Rientriamo alla sinistra del guardrail; sulla strada le bacchette non ammortizzano molto e nemmeno le suole delle scarpe da trekking, così se si può evitare l’asfalto di cui è fatta per la maggior parte questa tappa ne approfittiamo subito. In pochi passi si passa dal nero pece al verde bosco. Ho odorato quasi tutti i fiori finora, ma c’è un profumo che prediligo più di tutti e ora lo sento nuovamente nell’aria. Viene da minuscoli fiorellini a forma di campanelline bianche e nere che ricoprono interamente il loro ramo: è l’erica arborea e mi giro subito a cercarla, la trovo poco avanti e corro a infilarci il naso, a inebriarmi del suo profumo dolce e deciso, che ricorda un po’ la lavanda, ma con più carattere.

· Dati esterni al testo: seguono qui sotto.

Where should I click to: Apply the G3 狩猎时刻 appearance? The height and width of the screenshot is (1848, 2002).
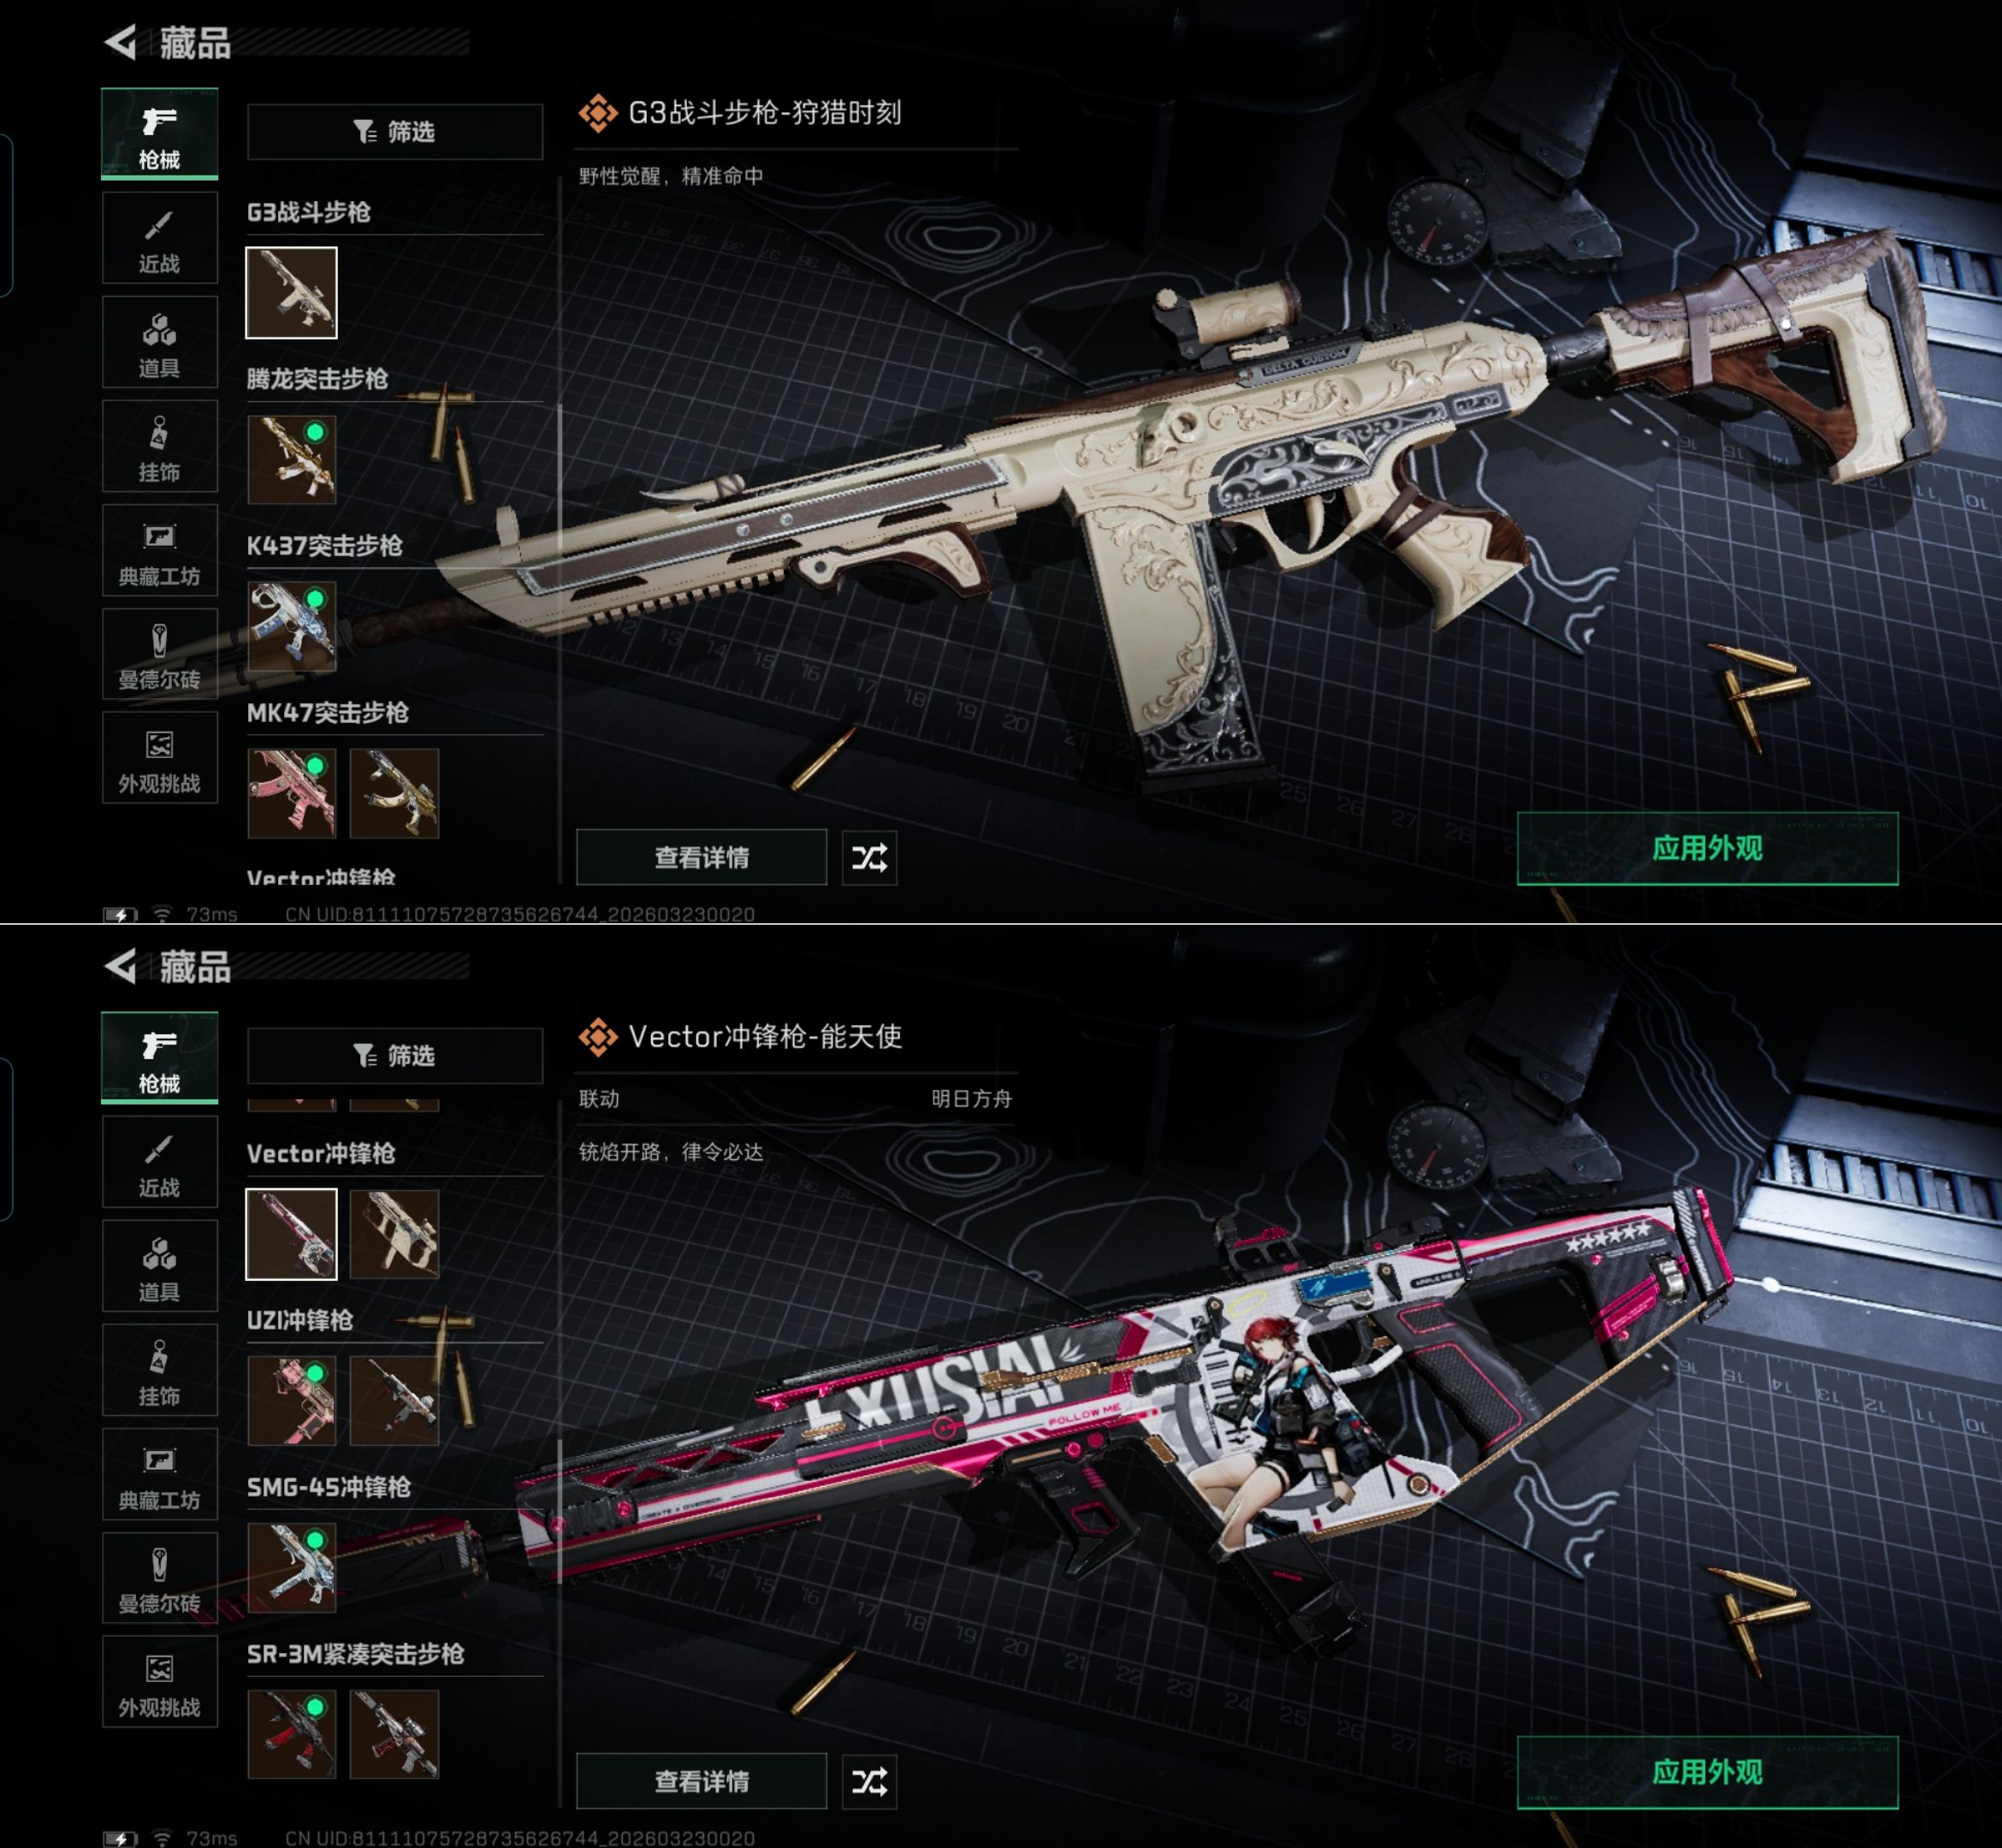1707,848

Chissà se anche seguire un odore può essere una buona motivazione per avanzare lungo il percorso, in questo momento mi sembra una motivazione più che valida, e rende più sopportabile il sole battente. Non sono mai certa se la strada che sto percorrendo sia sempre giusta, se i fuori pista che mi sono concessa siano davvero serviti o se mi abbiano fatto perdere tempo. Una cosa è certa: è la somma di tutti quei passi che ora mi ha portato fin qui. Fra un cespuglio e l’altro alzo il naso e vedo che mancano pochi passi a Monzuno. La seconda tappa sta per concludersi.